A couple of days I got in an argument with my girlfriend while watching TV. There was an episode of Bones on where they go to investigate a dog fighting ring. I don’t really find that all that sad. Here’s why.

With dog fighting specifically, dogs are being made to kill each other for the entertainment of humans. When you ask people why that’s wrong … well, most of the time, people will just tell you that it’s wrong, and evil, and cruel. The thinking goes that dogs are capable of cognition, and therefor causing them pain is evil. I can accept that people believe this argument, and if you do believe it then I can understand the outrage.
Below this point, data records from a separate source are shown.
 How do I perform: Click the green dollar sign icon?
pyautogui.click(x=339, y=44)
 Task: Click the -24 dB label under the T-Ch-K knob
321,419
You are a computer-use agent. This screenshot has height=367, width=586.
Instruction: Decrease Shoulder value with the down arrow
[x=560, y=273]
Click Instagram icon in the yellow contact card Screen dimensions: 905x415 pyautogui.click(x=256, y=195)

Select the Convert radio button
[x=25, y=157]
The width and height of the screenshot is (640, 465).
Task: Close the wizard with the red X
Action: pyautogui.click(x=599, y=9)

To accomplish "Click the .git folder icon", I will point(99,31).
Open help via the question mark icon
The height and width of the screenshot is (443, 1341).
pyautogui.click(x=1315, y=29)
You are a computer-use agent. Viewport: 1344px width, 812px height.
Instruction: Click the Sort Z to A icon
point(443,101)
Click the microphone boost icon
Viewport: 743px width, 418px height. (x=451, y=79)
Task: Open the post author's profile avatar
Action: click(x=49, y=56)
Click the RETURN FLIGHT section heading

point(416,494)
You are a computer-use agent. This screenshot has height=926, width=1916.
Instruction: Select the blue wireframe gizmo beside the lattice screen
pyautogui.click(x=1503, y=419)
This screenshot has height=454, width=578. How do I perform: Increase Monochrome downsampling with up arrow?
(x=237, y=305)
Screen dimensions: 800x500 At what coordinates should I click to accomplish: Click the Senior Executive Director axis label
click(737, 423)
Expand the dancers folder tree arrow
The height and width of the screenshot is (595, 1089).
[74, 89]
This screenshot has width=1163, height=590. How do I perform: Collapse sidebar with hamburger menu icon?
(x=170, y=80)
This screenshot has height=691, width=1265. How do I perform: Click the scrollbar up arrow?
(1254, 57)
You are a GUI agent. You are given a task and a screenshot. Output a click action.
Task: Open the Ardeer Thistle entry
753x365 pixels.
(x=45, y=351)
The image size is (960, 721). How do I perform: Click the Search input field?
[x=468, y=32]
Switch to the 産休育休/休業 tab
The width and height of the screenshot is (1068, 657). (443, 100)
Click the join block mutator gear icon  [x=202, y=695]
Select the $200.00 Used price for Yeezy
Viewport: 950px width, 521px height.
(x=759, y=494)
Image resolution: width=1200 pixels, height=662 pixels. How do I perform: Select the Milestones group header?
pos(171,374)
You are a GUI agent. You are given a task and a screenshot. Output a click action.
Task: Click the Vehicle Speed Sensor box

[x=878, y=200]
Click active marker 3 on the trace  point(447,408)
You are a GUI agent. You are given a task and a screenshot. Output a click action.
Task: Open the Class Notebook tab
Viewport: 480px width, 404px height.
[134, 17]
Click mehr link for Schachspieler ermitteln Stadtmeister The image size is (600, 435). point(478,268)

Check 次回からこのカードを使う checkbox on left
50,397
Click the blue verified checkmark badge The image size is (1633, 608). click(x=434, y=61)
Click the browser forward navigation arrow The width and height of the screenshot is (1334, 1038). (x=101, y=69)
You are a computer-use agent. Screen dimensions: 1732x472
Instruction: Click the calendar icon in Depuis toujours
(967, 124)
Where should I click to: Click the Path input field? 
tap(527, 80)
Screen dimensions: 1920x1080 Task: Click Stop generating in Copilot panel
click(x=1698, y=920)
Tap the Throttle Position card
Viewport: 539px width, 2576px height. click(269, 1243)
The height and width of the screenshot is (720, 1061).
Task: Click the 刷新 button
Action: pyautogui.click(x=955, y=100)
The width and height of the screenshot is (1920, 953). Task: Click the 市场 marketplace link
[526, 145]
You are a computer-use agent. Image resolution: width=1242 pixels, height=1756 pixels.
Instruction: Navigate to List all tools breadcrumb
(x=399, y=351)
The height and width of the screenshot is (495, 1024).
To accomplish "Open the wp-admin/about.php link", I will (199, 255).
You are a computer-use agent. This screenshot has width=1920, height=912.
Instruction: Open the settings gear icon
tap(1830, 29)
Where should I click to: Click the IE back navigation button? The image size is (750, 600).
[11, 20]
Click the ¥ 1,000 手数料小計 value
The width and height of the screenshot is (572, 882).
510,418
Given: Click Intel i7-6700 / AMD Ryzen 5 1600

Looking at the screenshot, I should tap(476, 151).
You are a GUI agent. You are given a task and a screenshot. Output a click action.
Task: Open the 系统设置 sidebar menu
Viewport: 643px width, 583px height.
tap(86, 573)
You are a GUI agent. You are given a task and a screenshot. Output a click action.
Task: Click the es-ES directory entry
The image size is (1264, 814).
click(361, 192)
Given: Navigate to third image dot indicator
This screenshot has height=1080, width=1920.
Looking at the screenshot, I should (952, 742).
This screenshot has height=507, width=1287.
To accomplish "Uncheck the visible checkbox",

The problem is that most people don’t that dog-fighting is wrong on any rational basis, but for two other, less defensible reasons. First, they believe it because it’s a fairly common belief – you aren’t supposed to question taboos. Second, they believe it because dogs are fairly easy to anthropomorphize. Dogs are sympathetic.

So here’s the second part of my argument; why is it okay to kill pigs, chickens, and cows, but not dogs and cats? Here the argument about intelligence doesn’t work, because there are numerous studies that show that the dumbest species of pig is smarter than the smartest species of dog. Now you might take that information and say “Well, then I’ll stop eating pigs, and it will be okay,” but that seems to me to be fairly arbitrary. Making random judgments about which animals are dumb enough to warrant consumption isn’t really all that much better than deciding on what to eat based on how cute it is, or what other people are doing.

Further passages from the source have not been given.